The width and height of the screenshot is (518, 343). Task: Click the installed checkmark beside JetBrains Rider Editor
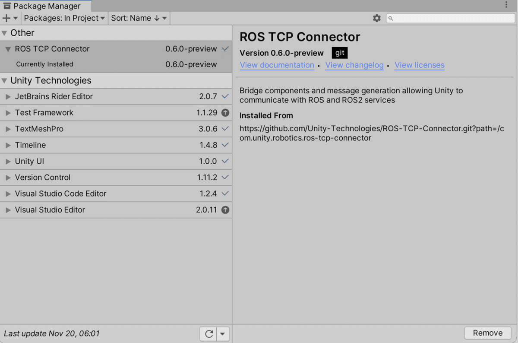pyautogui.click(x=225, y=96)
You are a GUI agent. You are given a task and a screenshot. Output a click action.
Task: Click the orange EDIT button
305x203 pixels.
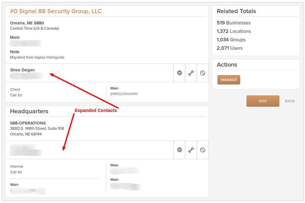click(x=263, y=101)
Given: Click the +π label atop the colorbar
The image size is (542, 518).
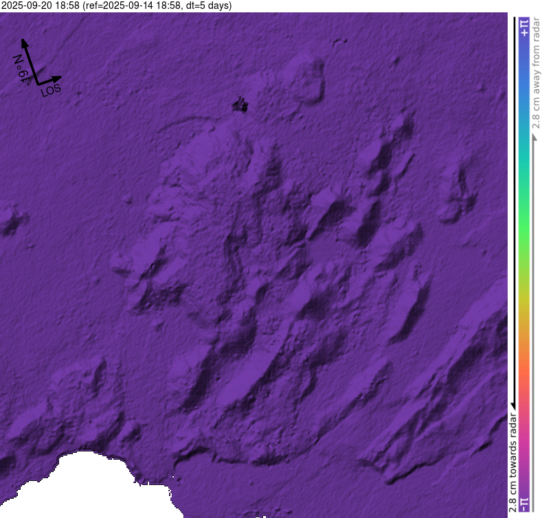Looking at the screenshot, I should click(524, 27).
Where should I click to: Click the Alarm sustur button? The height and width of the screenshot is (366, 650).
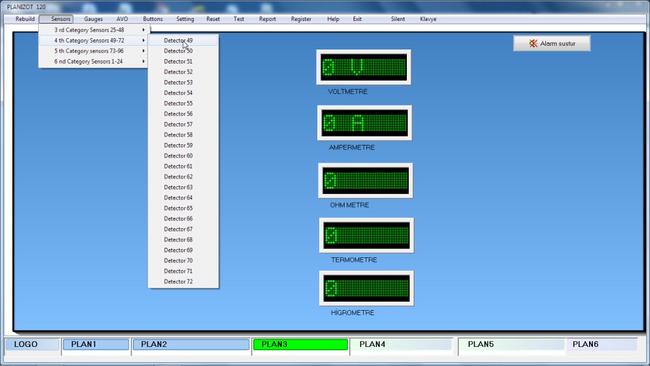(x=552, y=43)
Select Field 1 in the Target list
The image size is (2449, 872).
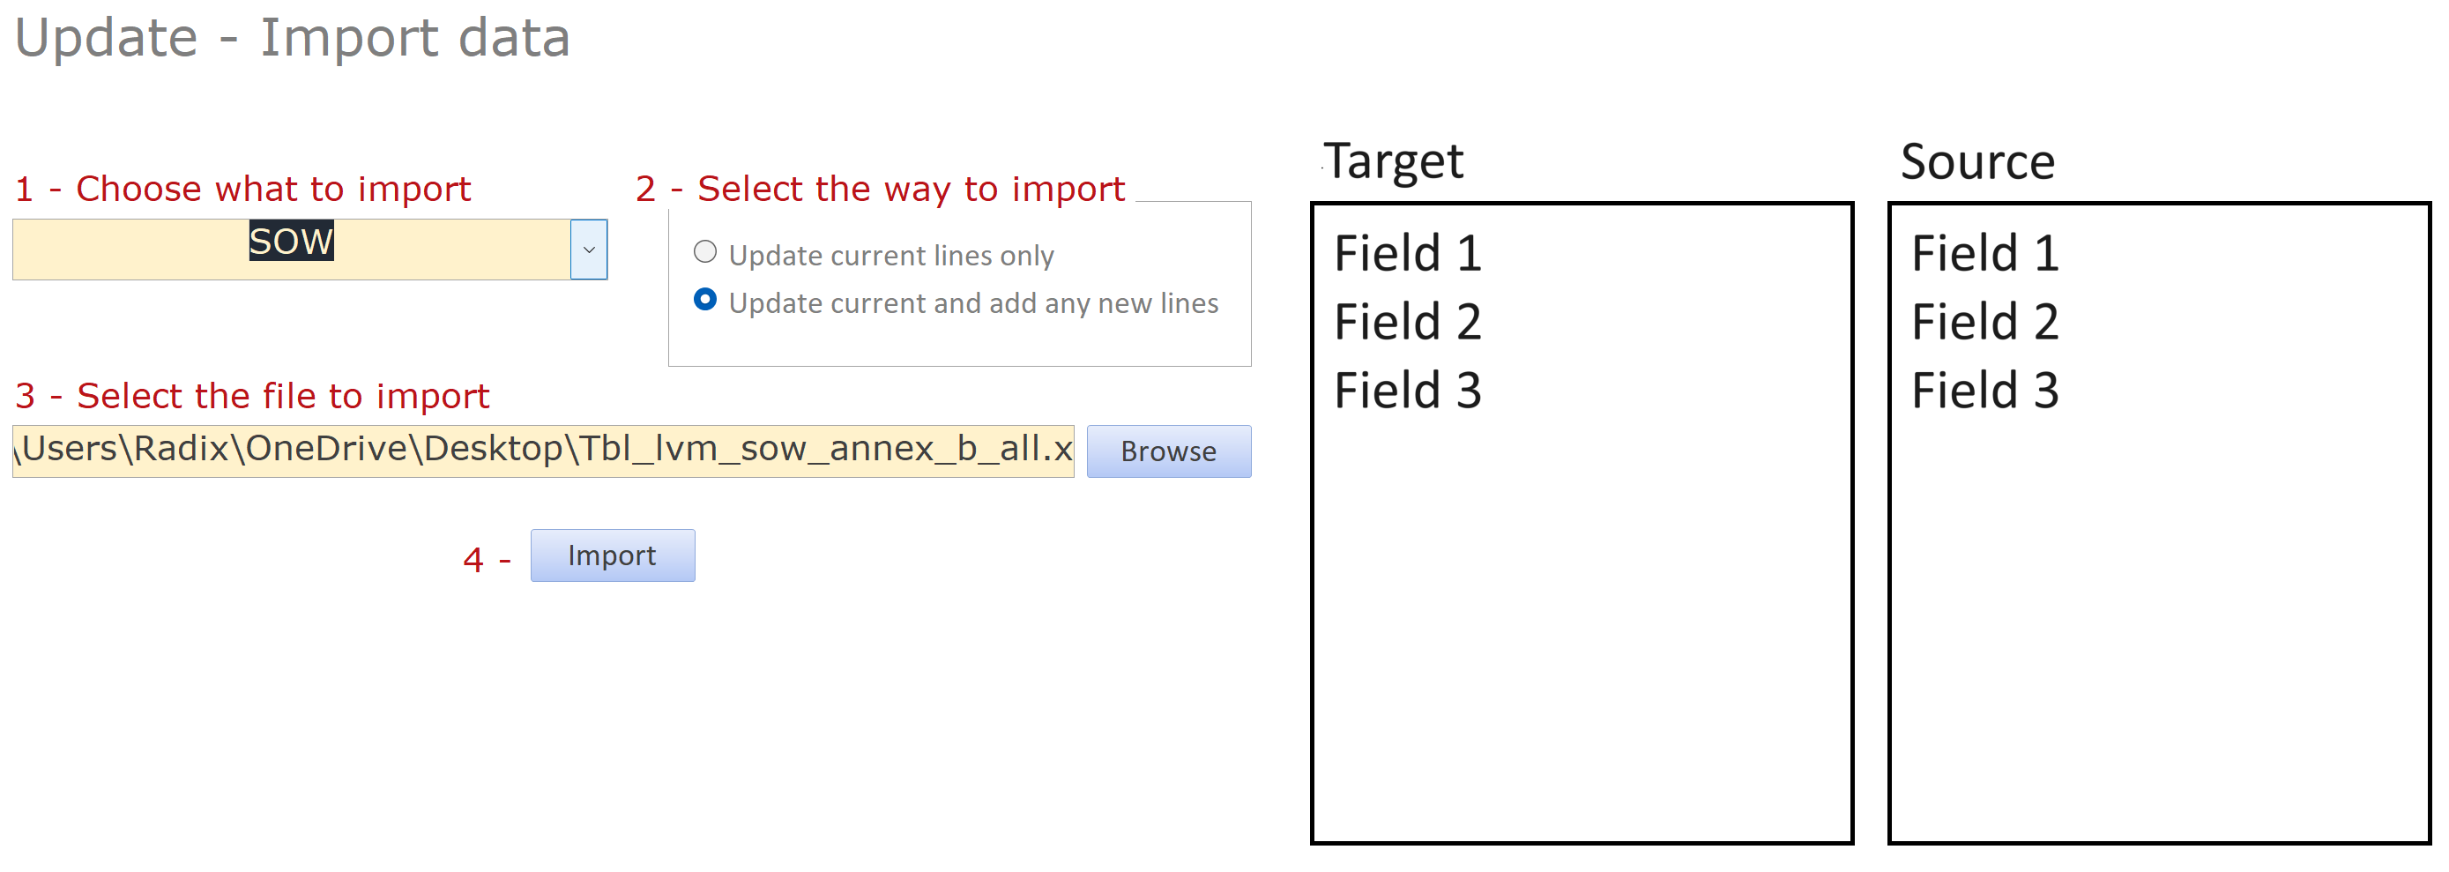pyautogui.click(x=1407, y=254)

Work instructions — Only the pictures are to be excluded; all other parts of the records above are to be given exactly.

The answer —
The width and height of the screenshot is (518, 343). Task: Click the installed checkmark beside JetBrains Rider Editor
pyautogui.click(x=225, y=96)
You are a GUI agent. You are given a task and a screenshot. Output a click action.
Task: Click the orange EDIT button
305x203 pixels.
click(x=263, y=101)
Given: Click the +π label atop the colorbar
The image size is (542, 518).
Looking at the screenshot, I should click(524, 27).
Where should I click to: Click the Alarm sustur button? The height and width of the screenshot is (366, 650).
(x=552, y=43)
Select Field 1 in the Target list
The image size is (2449, 872).
pyautogui.click(x=1407, y=254)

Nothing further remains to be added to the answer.